Question

Given sin x=-3/7 and tan x <0 find cos 2u

Answer 1

To find the value of cos 2x we first need to find the value of cos x.

Now we know that:

`\cos ^2x+\sin ^2x=1`

Plugging the value of the sine given we have that:

`\begin{gathered} \cos ^2x+(-(3)/(7))^2=1 \\ \cos ^2x+(9)/(49)=1 \\ \cos ^2x=1-(9)/(49) \\ \cos ^2x=(40)/(49) \\ \cos x=\pm\sqrt[]{(40)/(49)} \\ \cos x=\pm\frac{2\sqrt[]{10}}{7} \end{gathered}`

Now, from finding the cosine from this identity we get two possible values; we need to determine whether the cosine is positive or negative. To do this we have to notice two things; first we notice that the sine is negative, that means that the angle x is on the third or fourth quadrant of the plane (this comes from the fact that the sine is negative for angles greater than pi and less than 2 pi). The second thing we have to notice is that the tangent is negative, this only happens if the angle is on the second or fourth quadrant. Hence, combining this two facts we conclude that the angle is on the fourth quadrant.
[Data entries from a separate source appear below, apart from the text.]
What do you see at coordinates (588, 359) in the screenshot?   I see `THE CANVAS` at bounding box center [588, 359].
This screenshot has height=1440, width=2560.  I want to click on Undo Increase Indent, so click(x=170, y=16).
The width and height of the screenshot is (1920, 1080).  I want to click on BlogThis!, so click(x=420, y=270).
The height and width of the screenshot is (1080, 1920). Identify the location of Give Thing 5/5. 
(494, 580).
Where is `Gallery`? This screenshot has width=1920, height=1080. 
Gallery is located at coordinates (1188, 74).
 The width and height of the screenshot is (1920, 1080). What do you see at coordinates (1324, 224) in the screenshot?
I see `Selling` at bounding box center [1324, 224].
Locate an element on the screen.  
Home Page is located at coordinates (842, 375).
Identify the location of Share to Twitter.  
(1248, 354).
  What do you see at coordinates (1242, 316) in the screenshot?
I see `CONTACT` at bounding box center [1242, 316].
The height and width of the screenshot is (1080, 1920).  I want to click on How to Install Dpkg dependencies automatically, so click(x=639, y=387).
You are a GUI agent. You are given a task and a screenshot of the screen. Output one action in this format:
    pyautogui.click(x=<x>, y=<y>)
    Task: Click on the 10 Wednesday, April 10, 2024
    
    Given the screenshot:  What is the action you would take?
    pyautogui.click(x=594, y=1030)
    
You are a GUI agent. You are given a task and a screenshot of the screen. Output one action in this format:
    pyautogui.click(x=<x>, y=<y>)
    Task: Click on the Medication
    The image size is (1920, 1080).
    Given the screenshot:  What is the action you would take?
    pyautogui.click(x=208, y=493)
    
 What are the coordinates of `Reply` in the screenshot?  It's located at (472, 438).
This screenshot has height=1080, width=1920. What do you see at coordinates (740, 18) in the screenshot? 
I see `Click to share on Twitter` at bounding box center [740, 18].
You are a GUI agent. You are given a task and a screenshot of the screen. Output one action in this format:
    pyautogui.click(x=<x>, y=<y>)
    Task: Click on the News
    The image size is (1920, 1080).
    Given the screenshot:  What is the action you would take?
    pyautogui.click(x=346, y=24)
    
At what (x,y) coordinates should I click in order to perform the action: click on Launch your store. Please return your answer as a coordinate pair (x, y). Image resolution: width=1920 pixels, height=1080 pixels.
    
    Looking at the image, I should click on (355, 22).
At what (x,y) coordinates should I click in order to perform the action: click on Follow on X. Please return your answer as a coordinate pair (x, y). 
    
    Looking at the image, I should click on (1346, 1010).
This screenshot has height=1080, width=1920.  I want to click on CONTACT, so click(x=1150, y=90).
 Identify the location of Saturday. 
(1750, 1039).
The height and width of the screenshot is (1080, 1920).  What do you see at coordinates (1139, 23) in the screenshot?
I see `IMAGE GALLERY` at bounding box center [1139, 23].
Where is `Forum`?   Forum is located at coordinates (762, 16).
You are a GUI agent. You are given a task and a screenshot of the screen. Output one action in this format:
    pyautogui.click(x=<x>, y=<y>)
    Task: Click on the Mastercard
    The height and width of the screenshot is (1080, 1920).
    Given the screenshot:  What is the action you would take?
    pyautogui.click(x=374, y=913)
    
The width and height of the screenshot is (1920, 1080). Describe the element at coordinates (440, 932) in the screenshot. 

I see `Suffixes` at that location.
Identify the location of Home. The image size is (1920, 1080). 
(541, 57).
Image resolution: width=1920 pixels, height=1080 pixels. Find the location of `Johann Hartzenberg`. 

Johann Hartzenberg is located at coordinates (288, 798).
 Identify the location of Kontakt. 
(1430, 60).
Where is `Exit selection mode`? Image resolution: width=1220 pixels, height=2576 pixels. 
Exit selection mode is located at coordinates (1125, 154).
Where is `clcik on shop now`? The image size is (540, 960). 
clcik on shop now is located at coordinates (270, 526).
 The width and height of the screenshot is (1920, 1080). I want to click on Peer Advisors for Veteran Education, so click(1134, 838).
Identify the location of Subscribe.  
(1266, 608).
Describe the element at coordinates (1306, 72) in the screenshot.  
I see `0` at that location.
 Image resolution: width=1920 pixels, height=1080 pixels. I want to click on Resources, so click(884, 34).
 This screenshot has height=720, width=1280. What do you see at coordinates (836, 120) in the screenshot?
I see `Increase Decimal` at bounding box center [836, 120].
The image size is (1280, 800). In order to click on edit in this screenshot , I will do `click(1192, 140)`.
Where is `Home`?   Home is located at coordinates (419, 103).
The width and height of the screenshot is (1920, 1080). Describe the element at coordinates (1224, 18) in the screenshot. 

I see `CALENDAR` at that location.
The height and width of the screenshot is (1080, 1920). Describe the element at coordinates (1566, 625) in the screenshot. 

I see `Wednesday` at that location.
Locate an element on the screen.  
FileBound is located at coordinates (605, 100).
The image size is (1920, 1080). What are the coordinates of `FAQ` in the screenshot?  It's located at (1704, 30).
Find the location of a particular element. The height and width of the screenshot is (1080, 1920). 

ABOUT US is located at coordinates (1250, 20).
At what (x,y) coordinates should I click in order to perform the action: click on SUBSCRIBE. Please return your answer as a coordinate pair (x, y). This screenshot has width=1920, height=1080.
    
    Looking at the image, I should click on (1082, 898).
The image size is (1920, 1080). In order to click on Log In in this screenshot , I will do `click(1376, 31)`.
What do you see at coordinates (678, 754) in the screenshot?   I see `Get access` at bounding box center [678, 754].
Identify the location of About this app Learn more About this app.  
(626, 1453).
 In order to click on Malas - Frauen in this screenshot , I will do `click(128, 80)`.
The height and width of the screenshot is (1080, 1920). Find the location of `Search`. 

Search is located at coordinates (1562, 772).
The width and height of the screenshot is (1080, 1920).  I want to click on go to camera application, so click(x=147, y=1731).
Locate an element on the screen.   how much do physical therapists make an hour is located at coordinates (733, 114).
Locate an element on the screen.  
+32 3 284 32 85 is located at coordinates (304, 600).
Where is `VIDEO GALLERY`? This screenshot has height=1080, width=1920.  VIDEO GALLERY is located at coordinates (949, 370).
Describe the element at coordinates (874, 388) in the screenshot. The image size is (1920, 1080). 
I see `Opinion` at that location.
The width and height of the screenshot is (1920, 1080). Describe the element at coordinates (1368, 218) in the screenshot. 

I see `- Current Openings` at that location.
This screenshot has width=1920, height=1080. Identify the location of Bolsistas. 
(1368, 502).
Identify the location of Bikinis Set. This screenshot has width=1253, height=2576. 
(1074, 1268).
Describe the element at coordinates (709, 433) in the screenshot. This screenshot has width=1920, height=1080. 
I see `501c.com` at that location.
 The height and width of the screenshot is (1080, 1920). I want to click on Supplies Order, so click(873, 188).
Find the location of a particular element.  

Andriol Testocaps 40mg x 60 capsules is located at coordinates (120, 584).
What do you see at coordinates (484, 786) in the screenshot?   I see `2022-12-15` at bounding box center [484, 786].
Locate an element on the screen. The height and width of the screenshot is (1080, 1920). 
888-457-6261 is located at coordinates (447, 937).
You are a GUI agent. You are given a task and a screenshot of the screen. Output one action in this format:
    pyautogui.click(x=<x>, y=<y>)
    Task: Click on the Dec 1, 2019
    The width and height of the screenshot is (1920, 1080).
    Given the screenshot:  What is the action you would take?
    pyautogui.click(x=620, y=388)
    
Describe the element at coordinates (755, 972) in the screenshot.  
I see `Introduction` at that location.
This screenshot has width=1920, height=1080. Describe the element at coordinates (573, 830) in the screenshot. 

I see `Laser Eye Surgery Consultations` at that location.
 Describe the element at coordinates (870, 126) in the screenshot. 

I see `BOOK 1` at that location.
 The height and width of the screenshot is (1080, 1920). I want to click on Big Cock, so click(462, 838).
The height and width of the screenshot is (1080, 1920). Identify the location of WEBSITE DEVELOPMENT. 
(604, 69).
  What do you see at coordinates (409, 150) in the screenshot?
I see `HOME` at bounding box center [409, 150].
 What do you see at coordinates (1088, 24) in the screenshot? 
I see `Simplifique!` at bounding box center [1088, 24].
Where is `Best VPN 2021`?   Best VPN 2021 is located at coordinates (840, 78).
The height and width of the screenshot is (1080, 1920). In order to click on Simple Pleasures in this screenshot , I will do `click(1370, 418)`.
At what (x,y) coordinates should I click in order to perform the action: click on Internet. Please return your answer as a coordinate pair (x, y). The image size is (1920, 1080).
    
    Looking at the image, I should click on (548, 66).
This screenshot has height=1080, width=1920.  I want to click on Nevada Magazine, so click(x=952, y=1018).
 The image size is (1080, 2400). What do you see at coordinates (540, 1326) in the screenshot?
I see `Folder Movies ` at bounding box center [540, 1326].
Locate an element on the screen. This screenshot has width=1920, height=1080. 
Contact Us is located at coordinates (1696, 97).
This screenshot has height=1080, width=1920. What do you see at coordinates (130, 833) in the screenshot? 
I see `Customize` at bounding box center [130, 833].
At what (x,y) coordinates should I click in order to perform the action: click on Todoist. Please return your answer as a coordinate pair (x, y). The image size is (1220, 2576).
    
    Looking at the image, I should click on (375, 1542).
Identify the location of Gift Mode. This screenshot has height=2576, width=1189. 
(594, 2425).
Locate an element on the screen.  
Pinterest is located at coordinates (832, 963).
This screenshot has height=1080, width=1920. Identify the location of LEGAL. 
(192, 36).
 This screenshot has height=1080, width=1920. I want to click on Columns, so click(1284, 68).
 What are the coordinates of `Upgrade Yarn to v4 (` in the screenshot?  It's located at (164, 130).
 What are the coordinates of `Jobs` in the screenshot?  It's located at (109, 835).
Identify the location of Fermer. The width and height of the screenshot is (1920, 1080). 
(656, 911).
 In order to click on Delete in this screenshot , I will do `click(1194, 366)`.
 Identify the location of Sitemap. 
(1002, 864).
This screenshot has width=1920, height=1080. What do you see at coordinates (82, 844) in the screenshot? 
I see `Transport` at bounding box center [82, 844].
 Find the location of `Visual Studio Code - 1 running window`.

Now that we know where the angle is we have to remember that the cosine functions is positive if the angle is on the first or fourth quadrant, therefore we conclude that:

`\cos x=\frac{2\sqrt[]{10}}{7}`

Now that we have the value of the cosine we have to remember that we have the identity:

`\cos 2x=\cos ^2x-\sin ^2x`

Plugging the values we have for the sine and cosine we have:

`\begin{gathered} \cos 2x=(\frac{2\sqrt[]{10}}{7})^2-(-(3)/(7))^2 \\ =(40)/(49)-(9)/(49) \\ =(31)/(49) \end{gathered}`

Therefore:

`\cos 2x=(31)/(49)`

Other way to solve this problem is to remember that:

`\cos 2x=1-2\sin ^2x`

Plugging the value of the sine we have:

`\begin{gathered} \cos 2x=1-2(-(3)/(7))^2 \\ =1-2((9)/(49)) \\ =1-(18)/(49) \\ =(31)/(49) \end{gathered}`

This is the same result we got from the long way.